> DOCUMENT EXTRACT
Smith v. Cauthen

Decision Date03 April 1911
Citation98 Miss. 746,54 So. 844
CourtMississippi Supreme Court
PartiesGARNER SMITH v. A. H. CAUTHEN

October 1910

APPEAL from the circuit court of Madison county, HON.W. A. HENRY Judge.

Action by A. H. Cauthen against Garner Smith. From a judgment for plaintiff, defendant appeals.

Reversed and remanded.

O. A Luckett, E. J. Leonard, Robert Powell, and Flowers, Fletcher & Whitfield, for appellant.

Reid & Foote and H. B. Greaves, for appellee.

Argued orally by R. Powell and R. N. Fletcher, for appellant and W. M. Reid and H. B. Greaves, for appellee.

OPINION

SMITH, J.

The appellant, Smith, executed the following option: "Canton, Mississippi, August 17, 1909. This is to certify that I have optioned to A. H. Cauthen, in consideration of one dollar and his listing and advertising my property for sale, the following described real estate, to-wit: W 1/2 lot 14, lots 16, 18, 20, 22, on the north side North street, and east of I. C. R. R. track, and being all the property I own N. of N. St., E. of R. R., and includes my brick plant, with all equipment as it now stands for the manufacturing of brick, and containing about 8 acres, in Canton, Miss. The above does not include live stock and wagons, also 600,000 brick, wood amounting to $ 500.00, and coal amounting to $ 100.00. The said A. H. Cauthen, or his assigns, shall have the exclusive right to purchase or sell the said property for ($ 8,000.00) eight thousand dollars, net to me, on the following terms: One-half cash, the balance due in 6 mos. after date of sale of property [54 So. 845] at 8% per annum. In event of sale or purchase of same, I agree to allow a commission of no per cent. The period of this option shall be to Dec. 24th, 1909, months, or thereafter until days' notice is given in writing of the withdrawal of same. And I further agree to furnish an abstract of title and convey unto purchaser by warranty deed, upon consideration of the terms herein stipulated. Dated this 17th day of August, A. D. 1909. Garner J. Smith."

> EXTRACTED ENTRIES

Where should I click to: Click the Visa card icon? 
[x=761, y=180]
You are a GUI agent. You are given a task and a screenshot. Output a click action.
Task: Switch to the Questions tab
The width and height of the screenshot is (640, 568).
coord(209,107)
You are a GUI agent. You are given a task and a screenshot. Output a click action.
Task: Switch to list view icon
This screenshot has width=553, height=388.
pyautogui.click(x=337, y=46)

==

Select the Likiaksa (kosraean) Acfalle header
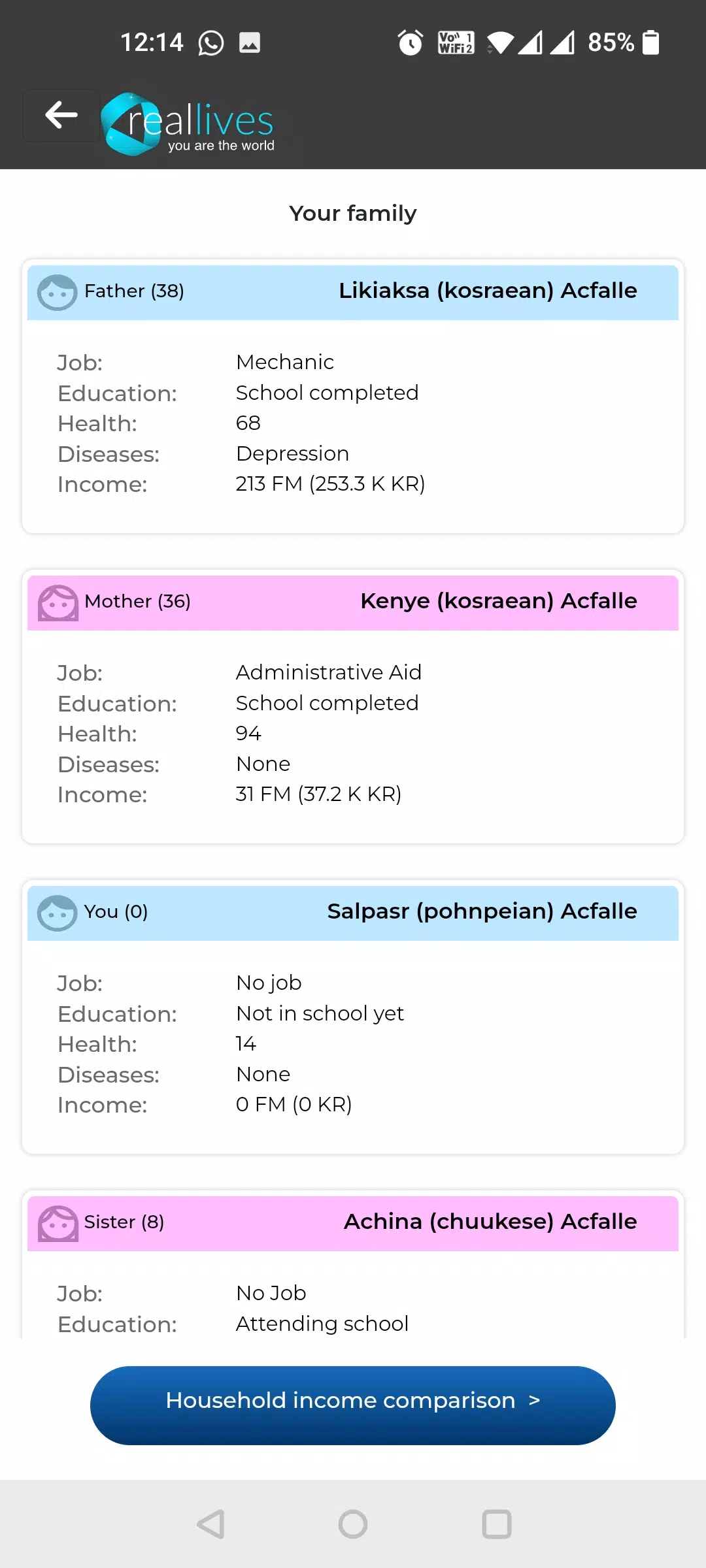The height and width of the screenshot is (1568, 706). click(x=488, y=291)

> TASKS
[1] Condense the paragraph of the case report beginning "The appellant, Smith, executed" into a short bulleted list that keeps its main facts.
[2] Write what comes next in the Smith v. Cauthen case report.
The rows have nothing to do with the work here.

> ANSWERS FOR THE EXERCISE
[1]
- Garner Smith gave A. H. Cauthen an option dated August 17, 1909, at Canton, Mississippi.
- Consideration: one dollar, plus Cauthen's listing and advertising of the property for sale.
- Property: W 1/2 lot 14 and lots 16, 18, 20, and 22 on the north side of North Street, east of the I. C. R. R. track. This was all of Smith's property there, including his brick plant and its equipment, about 8 acres in Canton.
- Excluded: live stock and wagons, 600,000 brick, $500.00 of wood, and $100.00 of coal.
- Cauthen or his assigns had the exclusive right to buy or sell the property for $8,000.00 net to Smith.
- Terms: half cash, with the balance due 6 months after the date of sale at 8% per annum.
- The option ran to December 24, 1909.
- Smith agreed to furnish an abstract of title and to convey to the purchaser by warranty deed.

[2]
After the execution of this option, the appellee advertised the brick plant in question for sale. Later on he advised appellant that he could not get eight thousand dollars for the plant, but could get seven thousand dollars, and urged him to take this amount and to give him a fee of two hundred dollars or three hundred dollars for closing the deal. This offer was not accepted by the appellant, and thereafter appellee advised appellant that he had resold the property for eight thousand dollars, but would make nothing on the deal, and tendered him a deed to be signed; but there arose some misunderstanding about what brick were to be included in the sale, and appellant refused to sign the deed. Thereafter appellee brought suit for breach of contract, for the sum of fifteen hundred dollars damages, alleging that he had resold the property for nine thousand five hundred dollars. From a judgment for the amount sued for, the defendant appeals, alleging as errors, among others, the granting of instructions Nos. 2 and 4, which are as follows:

"No 2. If you believe from the evidence that Cauthen paid a valuable consideration either in money or personal services to Garner...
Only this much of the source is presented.